Flexibility The cotton-like fibrous material that was able to maintain the fiber shape in the evaluation of shape retention was placed in a glass cylindrical container having an inner diameter of 30.5 mm and a depth of 54.5 mm. On top of that, a plastic weight having an outer diameter of 18.5 mm, a thickness of 2 mm and a weight of 131 g was placed to compress the fibrous material. The difference between the height of the fibrous material on which the weight was placed and the height of the fibrous material when the weight was removed was measured to evaluate the flexibility. A large difference means that the flexibility of the fibrous material is high.
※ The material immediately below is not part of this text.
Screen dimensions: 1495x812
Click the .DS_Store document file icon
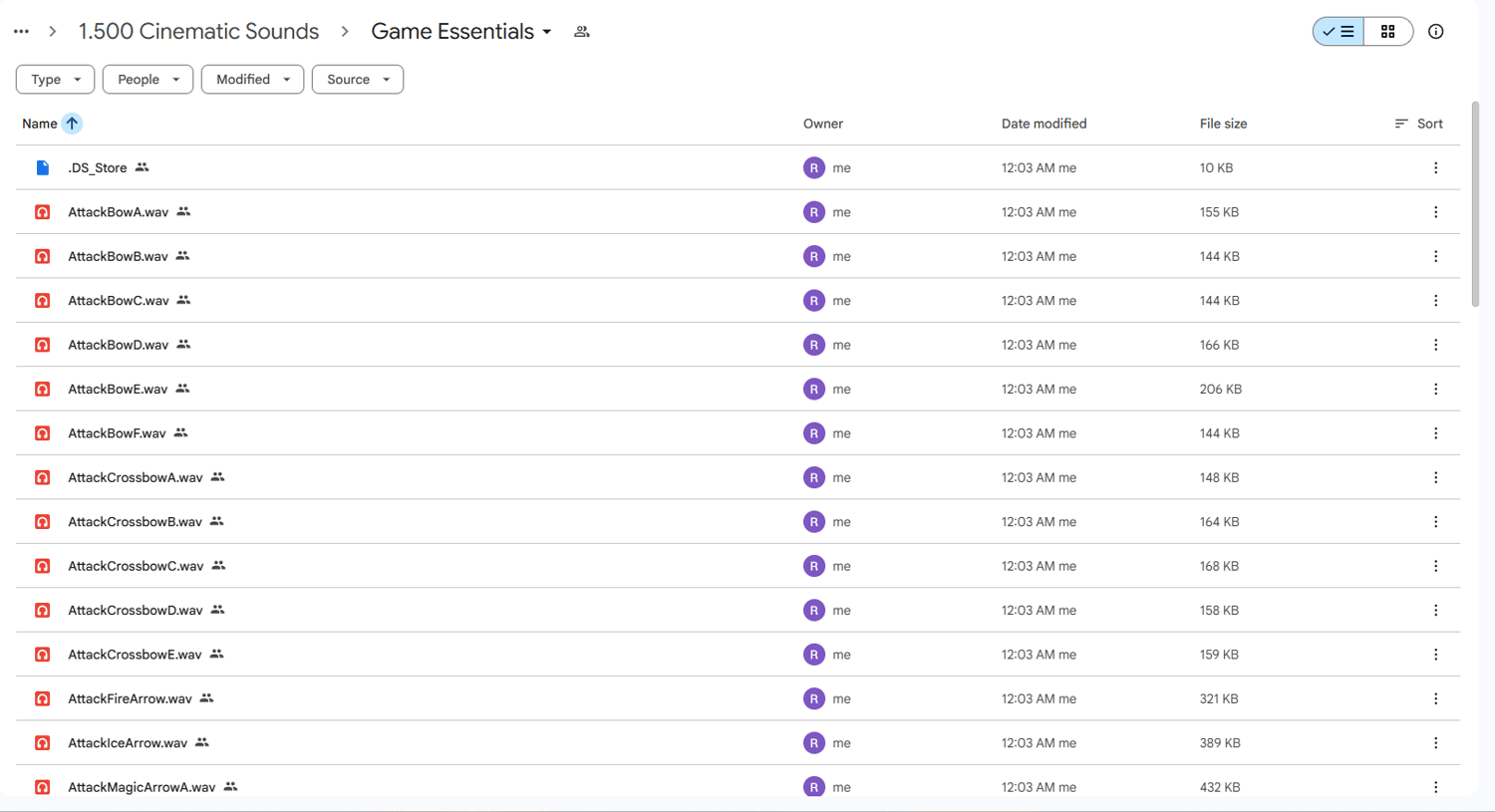43,168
  Table 1 shows the production conditions of the porous fibers in each Example and Comparative Example, and the evaluation results of the formed fibers. In an example in which a spinning solution containing sodium silicate and an aliphatic amine was used, and the fibrous material after spinning was immersed in an alcohol solution of PVA, a fibrous material having an appropriate flexibility while maintaining a good fiber shape. I was able to get things.

Claims (3)

Spinning a spinning dope containing sodium silicate, aliphatic amine and water to form a fibrous material containing silicate ions and sodium ions;
Preparing an alcohol solution of polyvinyl alcohol;
Contacting the polyvinyl alcohol with the fibrous material in an alcohol solution of the polyvinyl alcohol;
Removing at least a portion of the sodium ions from the fibrous material;
Are provided in this order, and the manufacturing method of a fibrous material.   The method according to claim 1, wherein, in the step of removing at least a part of the sodium ions from the fibrous material, the sodium ions are removed by contacting the fibrous material with an acid solution.   The method according to claim 1 or 2, wherein a proportion of the aliphatic amine in the spinning dope is 0.1 to 15% by mass with respect to a total amount of the sodium silicate and the aliphatic amine.